Photo by Jon Anderson
The BAM hats
Hoover Councilmen Joe Rives and Jack Wright sport hats given to them with the name "The Bam" during a Hoover City Council meeting on Monday, Oct. 3, 2016. That was the proposed nickname for the $80 million sports complex being built next to Hoover Metropolitan Stadium, but officials now are reconsidering that name.
After a huge public backlash, Hoover city officials today said they are reconsidering the name that was announced last week for the new $80 million sports complex being built next to Hoover Metropolitan Stadium.
City officials on Oct. 3 announced they would officially call the complex the Alabama Sports and Event Center and unofficially use the nickname “The Bam.”
The Bam and the Hoover Met together would be part of the Hoover Met Sports District, said Ashley Whitaker, the marketing director for Sports Facilities Management, the company hired by the city to manage both the Met and the new complex.
But “the city had a huge backlash from the public with the name The Bam,” new Hoover Councilman Casey Middlebrooks said today.
Council President Jack Wright has approved the creation of an ad hoc committee that will revisit the naming of the complex, get public suggestions and likely have a public vote on a new name.
Middlebrooks, chairman of the committee, said the public is invited to come to a meeting at the Hoover Municipal Center at 4:30 p.m. on Monday, Oct. 17, and give suggestions for a new name. People also may submit ideas via email to firstname.lastname@example.org until noon on Thursday, Oct. 20.
The rest of the naming process is still fluid at this point, but the current idea is for the committee to choose five finalists and conduct a public survey before recommending a name for the City Council to approve, Middlebrooks said.
“I think it’s important we have community buy-in from the get-go,” Middlebrooks said. “This whole Sportsplex ordeal came about with a lot of animosity toward it when they originally voted on it.”
When the first vote to move forward on the sports complex was taken in December, people were upset that the public was not given more advance notice of the plans and more of a chance to offer public input about an $80 million expenditure.
Then, people didn’t like having a name pushed on them without public input as well, Middlebrooks said.
“This way, this facility can start being a positive thing for the city instead of everybody having animosity toward it,” he said.
The committee that will decide the finalists likely will be made up of at least one council member, a park board member, a school system employee or school board member, a city employee, a high school student from each of Hoover's two public high schools, and three other people who are Hoover residents, Middlebrooks said.
Wright, who initially said city officials were excited and proud to announce the names that were chosen, said today that no one seemed to have any problem with the names until after they were announced. He noted that the City Council never voted on a name and said he is open to considering a new name.
“We’re just totally receptive to whatever people want to do,” Wright said.
Councilman Gene Smith said he thinks it’s a good idea to solicit ideas from the public as well because it will give residents some ownership in what the complex is called.

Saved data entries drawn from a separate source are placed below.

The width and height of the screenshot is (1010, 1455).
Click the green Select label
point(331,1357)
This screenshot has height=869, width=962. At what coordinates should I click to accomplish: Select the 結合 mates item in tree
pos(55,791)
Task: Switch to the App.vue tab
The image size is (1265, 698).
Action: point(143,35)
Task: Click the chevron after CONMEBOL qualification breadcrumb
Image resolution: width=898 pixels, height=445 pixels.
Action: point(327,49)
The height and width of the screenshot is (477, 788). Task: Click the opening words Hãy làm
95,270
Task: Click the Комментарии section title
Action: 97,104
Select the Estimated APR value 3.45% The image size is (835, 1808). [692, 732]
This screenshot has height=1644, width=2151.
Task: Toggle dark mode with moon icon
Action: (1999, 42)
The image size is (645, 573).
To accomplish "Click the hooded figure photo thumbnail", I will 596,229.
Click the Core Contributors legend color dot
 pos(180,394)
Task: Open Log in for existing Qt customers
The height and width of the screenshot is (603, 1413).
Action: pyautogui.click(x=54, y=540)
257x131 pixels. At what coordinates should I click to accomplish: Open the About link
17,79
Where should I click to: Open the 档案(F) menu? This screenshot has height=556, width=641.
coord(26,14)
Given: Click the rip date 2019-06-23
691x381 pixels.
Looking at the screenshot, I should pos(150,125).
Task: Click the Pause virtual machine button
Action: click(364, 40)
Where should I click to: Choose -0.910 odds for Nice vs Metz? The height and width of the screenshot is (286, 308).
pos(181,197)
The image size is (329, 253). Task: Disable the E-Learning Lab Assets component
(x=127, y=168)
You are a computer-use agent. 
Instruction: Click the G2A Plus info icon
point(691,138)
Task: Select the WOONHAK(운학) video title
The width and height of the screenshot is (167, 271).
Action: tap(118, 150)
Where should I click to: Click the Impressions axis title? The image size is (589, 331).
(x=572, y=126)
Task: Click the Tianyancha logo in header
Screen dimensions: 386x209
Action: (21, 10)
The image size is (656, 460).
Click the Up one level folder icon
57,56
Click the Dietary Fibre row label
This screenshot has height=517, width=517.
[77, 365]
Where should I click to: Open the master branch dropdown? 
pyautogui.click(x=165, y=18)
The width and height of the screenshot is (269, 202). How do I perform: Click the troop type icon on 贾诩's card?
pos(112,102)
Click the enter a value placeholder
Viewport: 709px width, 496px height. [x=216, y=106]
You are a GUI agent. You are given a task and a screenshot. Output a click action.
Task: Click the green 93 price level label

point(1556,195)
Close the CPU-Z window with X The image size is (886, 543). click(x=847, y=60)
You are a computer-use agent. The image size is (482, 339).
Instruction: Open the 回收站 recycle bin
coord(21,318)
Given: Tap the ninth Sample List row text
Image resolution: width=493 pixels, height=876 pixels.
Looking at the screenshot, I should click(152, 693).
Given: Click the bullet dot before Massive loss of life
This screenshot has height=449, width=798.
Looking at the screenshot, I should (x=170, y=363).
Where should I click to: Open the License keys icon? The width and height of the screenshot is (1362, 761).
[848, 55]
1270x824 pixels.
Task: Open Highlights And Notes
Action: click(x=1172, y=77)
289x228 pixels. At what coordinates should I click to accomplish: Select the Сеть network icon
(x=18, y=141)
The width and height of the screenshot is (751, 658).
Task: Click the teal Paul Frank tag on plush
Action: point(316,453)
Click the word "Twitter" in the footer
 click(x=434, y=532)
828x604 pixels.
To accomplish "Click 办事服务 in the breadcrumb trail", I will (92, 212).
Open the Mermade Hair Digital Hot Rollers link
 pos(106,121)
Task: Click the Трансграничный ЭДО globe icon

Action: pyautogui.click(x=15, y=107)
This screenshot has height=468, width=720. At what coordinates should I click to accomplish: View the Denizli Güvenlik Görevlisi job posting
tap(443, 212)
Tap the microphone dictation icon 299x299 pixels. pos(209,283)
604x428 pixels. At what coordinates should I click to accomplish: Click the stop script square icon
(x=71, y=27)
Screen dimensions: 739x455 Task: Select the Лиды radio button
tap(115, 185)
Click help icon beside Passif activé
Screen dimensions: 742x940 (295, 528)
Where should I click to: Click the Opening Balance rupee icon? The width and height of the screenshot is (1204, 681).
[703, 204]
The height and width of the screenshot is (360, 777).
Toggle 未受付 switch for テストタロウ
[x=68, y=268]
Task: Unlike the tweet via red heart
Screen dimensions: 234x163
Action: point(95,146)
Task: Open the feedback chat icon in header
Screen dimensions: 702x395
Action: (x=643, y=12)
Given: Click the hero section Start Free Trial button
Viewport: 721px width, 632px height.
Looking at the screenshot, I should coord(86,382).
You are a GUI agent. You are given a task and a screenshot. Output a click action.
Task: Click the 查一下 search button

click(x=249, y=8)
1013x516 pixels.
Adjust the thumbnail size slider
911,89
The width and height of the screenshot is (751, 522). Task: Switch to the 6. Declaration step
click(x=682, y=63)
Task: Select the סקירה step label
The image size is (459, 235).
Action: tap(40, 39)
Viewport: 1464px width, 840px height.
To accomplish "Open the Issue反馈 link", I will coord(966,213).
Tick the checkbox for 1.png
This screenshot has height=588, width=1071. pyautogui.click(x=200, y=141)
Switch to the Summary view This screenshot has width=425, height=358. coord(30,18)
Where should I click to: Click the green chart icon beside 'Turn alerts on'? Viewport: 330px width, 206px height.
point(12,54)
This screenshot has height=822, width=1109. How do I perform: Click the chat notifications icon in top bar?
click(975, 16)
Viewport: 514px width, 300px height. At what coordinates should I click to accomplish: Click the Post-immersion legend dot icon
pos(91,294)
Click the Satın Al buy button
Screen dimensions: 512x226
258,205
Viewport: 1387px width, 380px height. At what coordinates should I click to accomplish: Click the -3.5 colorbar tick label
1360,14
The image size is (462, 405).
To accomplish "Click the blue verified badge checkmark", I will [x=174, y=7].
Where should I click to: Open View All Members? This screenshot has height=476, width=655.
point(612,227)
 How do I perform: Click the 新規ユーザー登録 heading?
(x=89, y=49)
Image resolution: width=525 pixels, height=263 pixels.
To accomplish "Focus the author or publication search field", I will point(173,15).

Jason Clement, the founding partner and CEO of Sports Facilities Management, issued a statement saying that his company is encouraged that the community has shown energy and interest in arriving at the right name.
“We believe the process outlined with the council will engage the community for input in order to arrive at a name that will be successful for the development,” Clement said in the statement. “Ultimately, we aim to have the brand name and activities be something the community is proud of and excited to participate in.”
When the original names were announced, SFM officials said naming the overall area the Hoover Met Sports District reflected the overall community’s influence and ownership of the project.
However, SFM officials felt it was important to get the name “Alabama” in the facility to elevate it and make it easier to identify at the national level for people who may not be familiar with Hoover. They chose “The Bam” because it’s a shorter nickname that people — including kids — would be able to remember easier, Whittaker said.
Wright said last week he thought it was catchy, but the nickname received the brunt of the criticism. Some people didn’t understand what it was supposed to mean, and others called it childish and immature.
Others pointed out that it could easily be confused with Books-A-Million, which also goes by the name BAM!, or the BAM Sports Grill in Vestavia Hills.
Andy Parrish, a resident of The Abbey at Riverchase apartments, said he understands it’s a lot easier to criticize someone else’s idea than come up with one on your own, but he feels like the names recommended by the management company were poor decisions.
He thinks the primary name for the facility should have the word “Hoover” in it so that it will further promote the city and let people know where they are in Alabama when they are at the complex.
But the larger issue is one of transparency and public engagement, Parrish said.
Smith said the City Council wants to get the name picked in a couple of weeks because the city is losing time to book events for the sports complex next year.